Journey to the Shielings in Winter
A visual description of my/ the deceased James Mackay’s journey to the Glen Leraig Sheiling grounds on boxing day 2022.
‘They tell me that walking is good exercise for a man recovering from the fever, but I covered that final mile to the shielings with difficulty. From up here, I can see all the way to Handa island in the north and Oldany in the West. I can look down upon the rocky shore of our bay, although where our home itself stood is hidden from view. As I write to you, I stand and watch the next squalls of snow approaching across the bay. It is cold, but I sit on. These showers appear to be the last and even through the falling snow the sky grows lighter to the north and west. I fix my eye upon the growing streak of light at the eye’s horizon, until sea and sky become one vast sheet of light.’ James Mackay to Flora Mackay, 2 January 1829.
I take the place of the deceased James Mackay. James Mackay was cleared, along with his family, from a farm in Strath of Kildonan by the Countess of Sutherland in 1813. As a result, three brothers, including James, emigrated to the West Indies in search of employment and wealth. All three died in the West Indies: Hugh in Jamaica in 1815, whilst both Robert and James perished in Demerara in 1829. They were members of the Sutherland diaspora.
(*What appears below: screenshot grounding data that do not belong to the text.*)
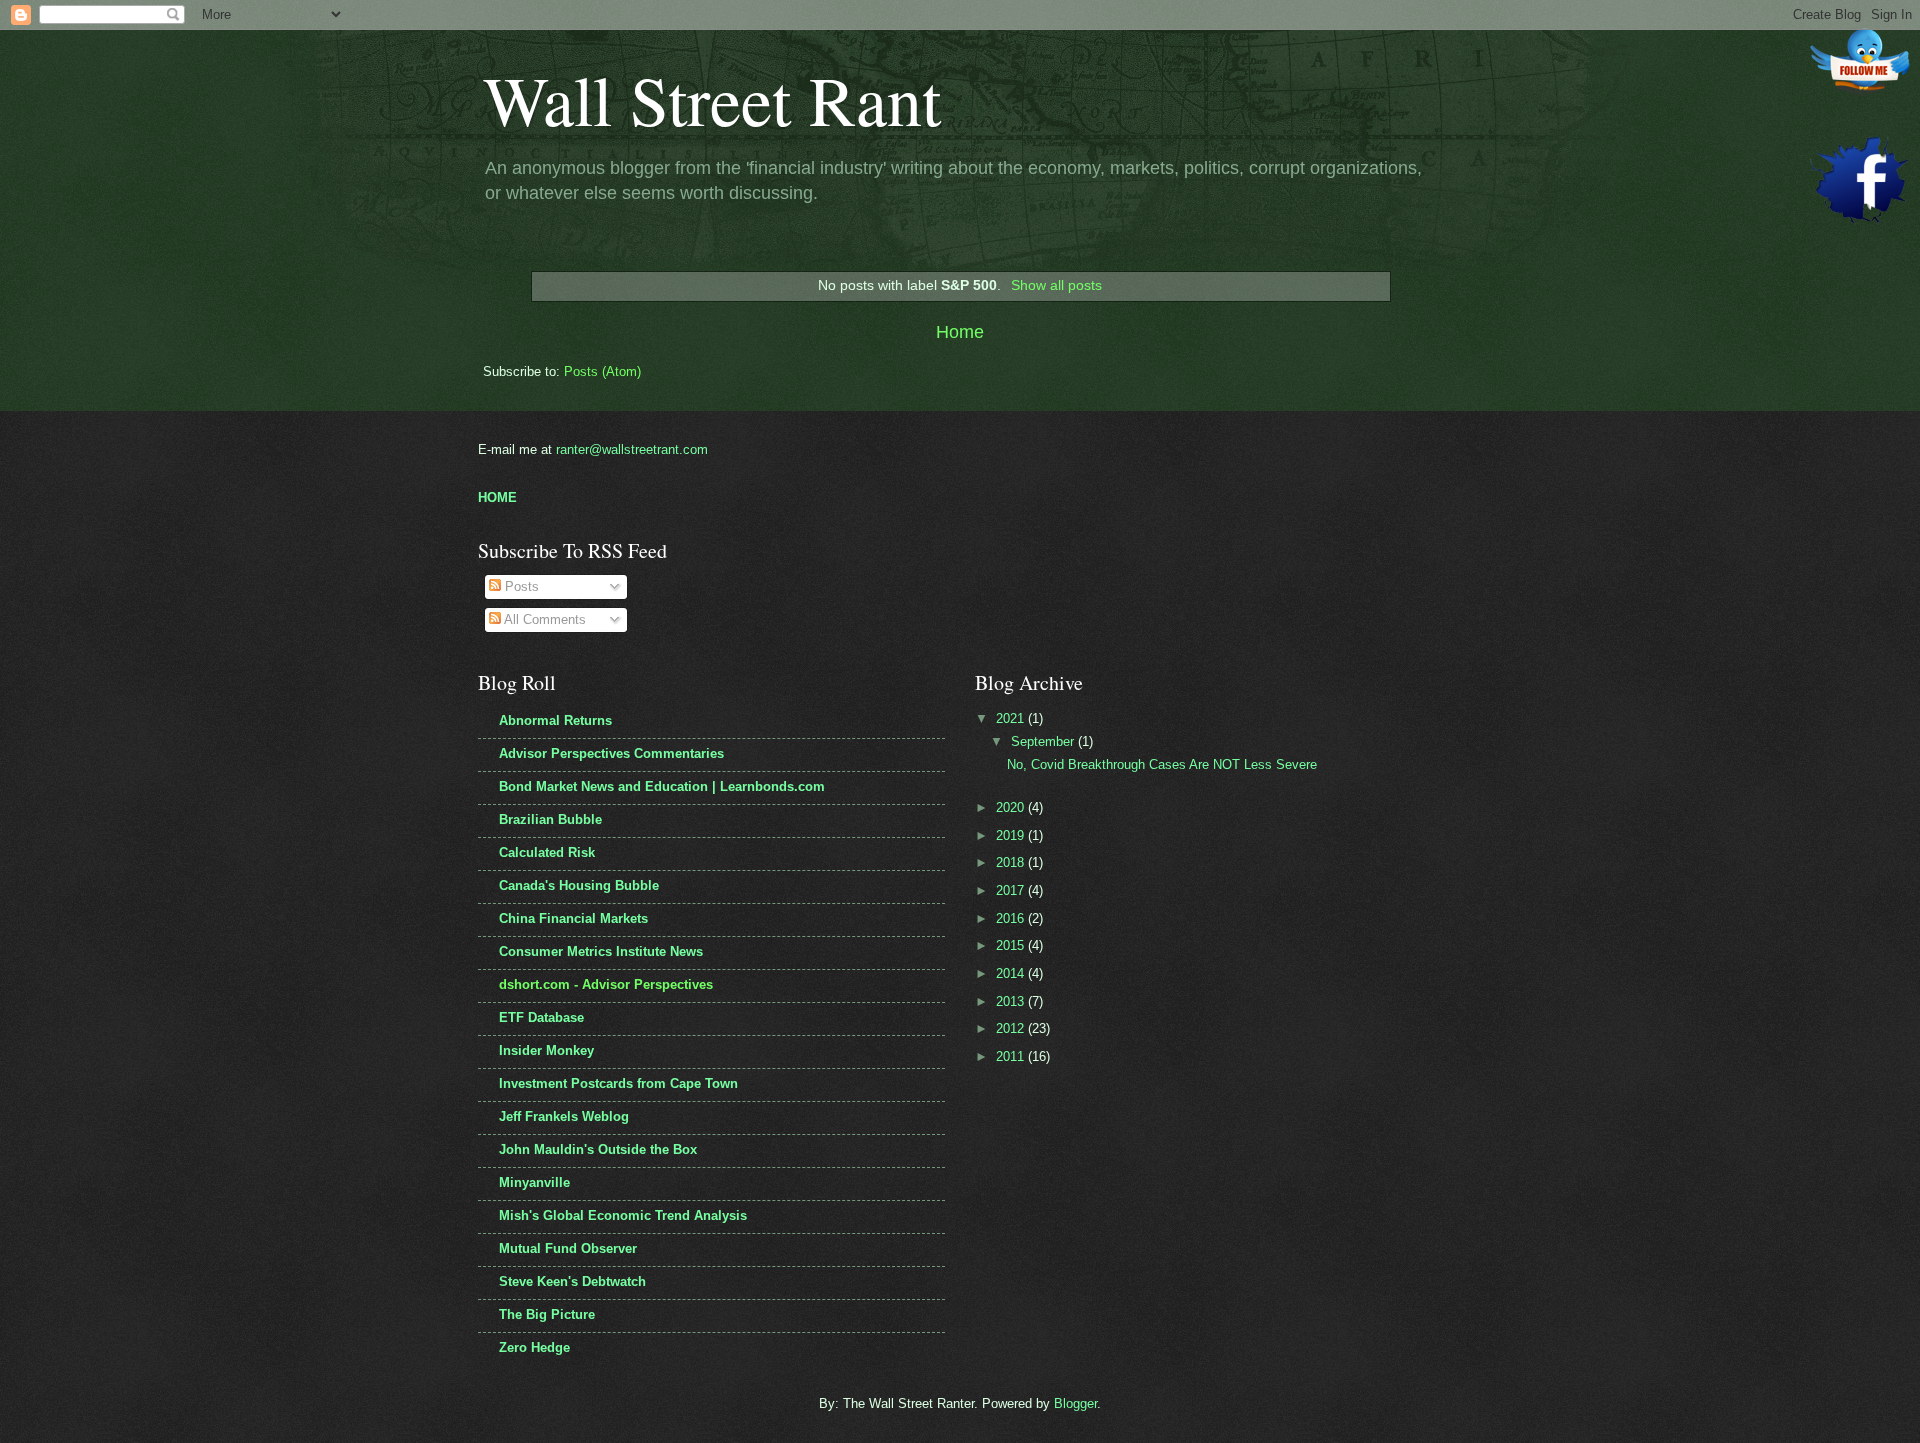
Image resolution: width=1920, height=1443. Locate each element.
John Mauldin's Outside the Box (598, 1149)
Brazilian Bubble (550, 819)
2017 (1012, 890)
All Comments (543, 619)
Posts (520, 586)
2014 (1012, 973)
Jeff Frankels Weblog (564, 1116)
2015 (1012, 945)
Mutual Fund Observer (568, 1248)
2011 (1012, 1056)
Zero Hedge (534, 1347)
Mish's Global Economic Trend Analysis (623, 1215)
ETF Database (541, 1017)
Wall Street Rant (712, 99)
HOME (497, 497)
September (1044, 741)
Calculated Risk (547, 852)
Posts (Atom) (602, 371)
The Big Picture (547, 1314)
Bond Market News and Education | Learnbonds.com (662, 786)
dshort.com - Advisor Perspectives (606, 984)
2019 (1012, 835)
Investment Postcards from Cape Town (618, 1083)
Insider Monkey (546, 1050)
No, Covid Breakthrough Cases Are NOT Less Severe (1162, 764)
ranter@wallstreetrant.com (632, 449)
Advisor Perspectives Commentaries (611, 753)
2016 (1012, 918)
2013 (1012, 1001)
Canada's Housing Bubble (579, 885)
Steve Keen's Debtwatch (572, 1281)
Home (960, 332)
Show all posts (1056, 285)
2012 (1012, 1028)
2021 (1012, 718)
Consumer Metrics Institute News (601, 951)
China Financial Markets (573, 918)
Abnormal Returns (555, 720)
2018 (1012, 862)
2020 (1012, 807)
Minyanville (534, 1182)
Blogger (1075, 1403)
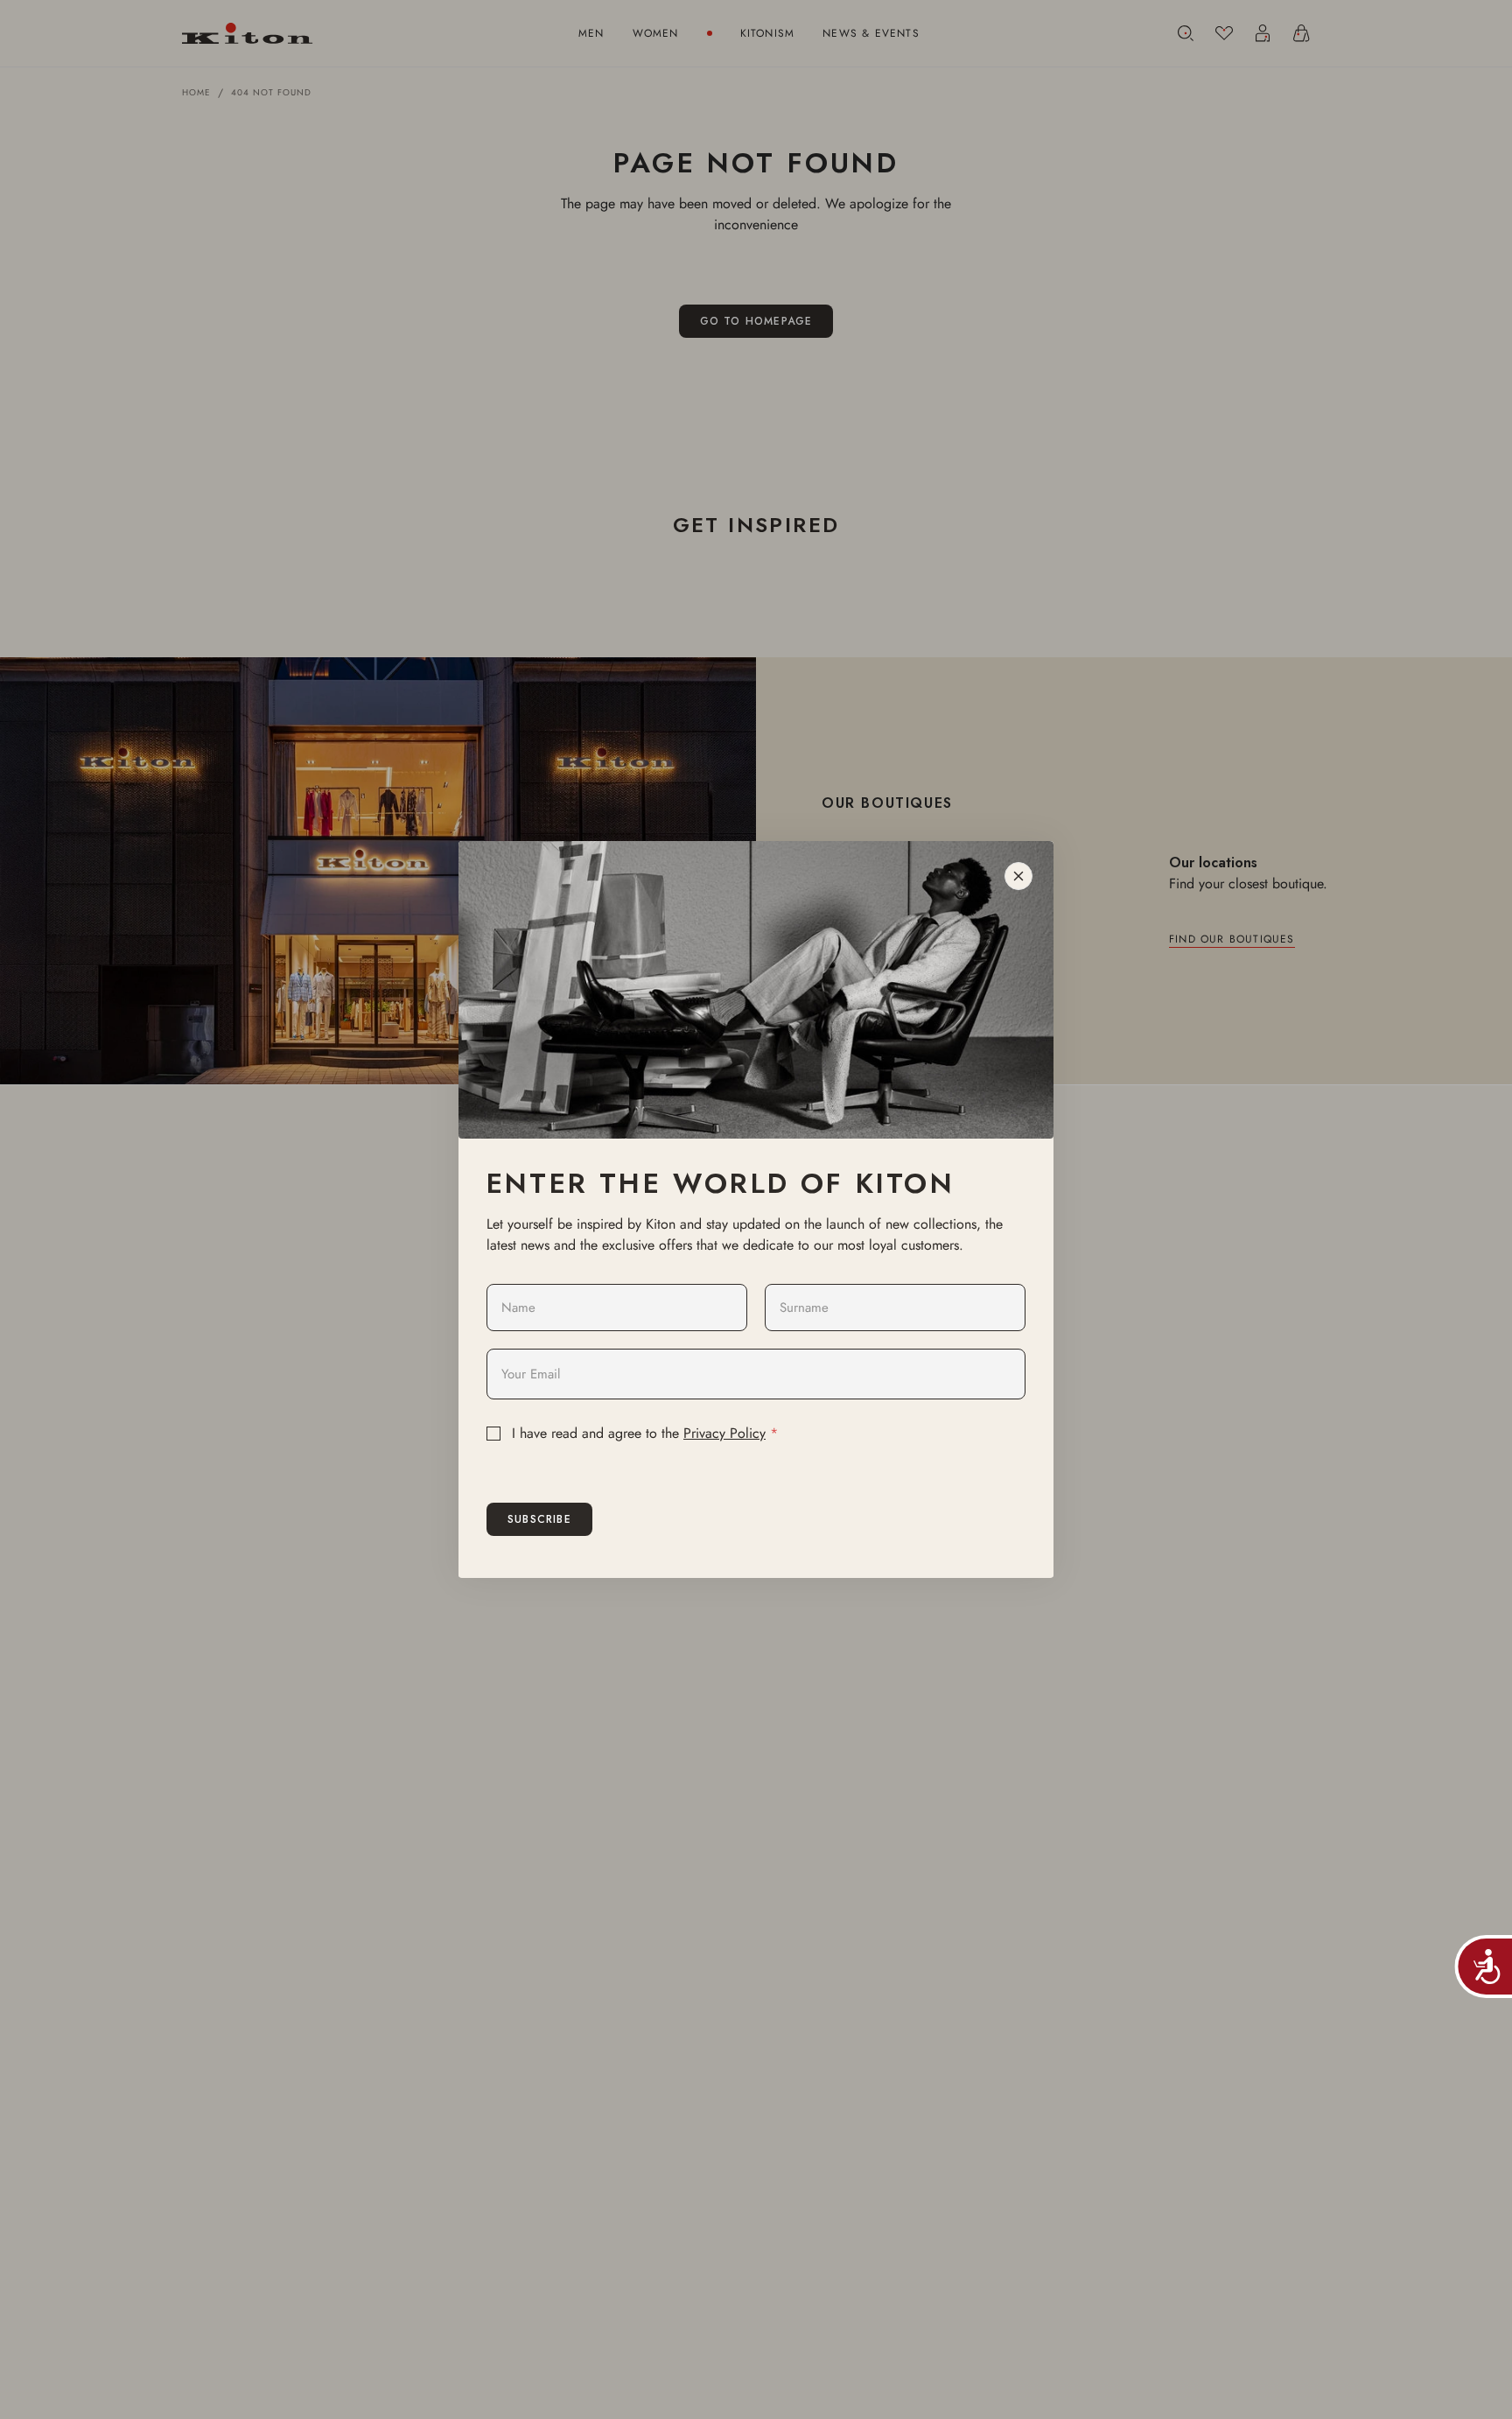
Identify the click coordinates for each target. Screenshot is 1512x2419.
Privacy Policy (724, 1433)
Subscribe (539, 1519)
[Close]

In being forced to leave their own homeland they came into contact with another diaspora, this one from Africa, in the form of the thousands of enslaved people forced to labour in the sugar plantations where the Mackay brothers sought their fortune. A fortune which they hoped would allow them to return home to Sutherland.
The letter that James wrote home to his sister Isabella describing his return to his childhood home, and the trauma of the clearance of his family from their farm, is fictitious.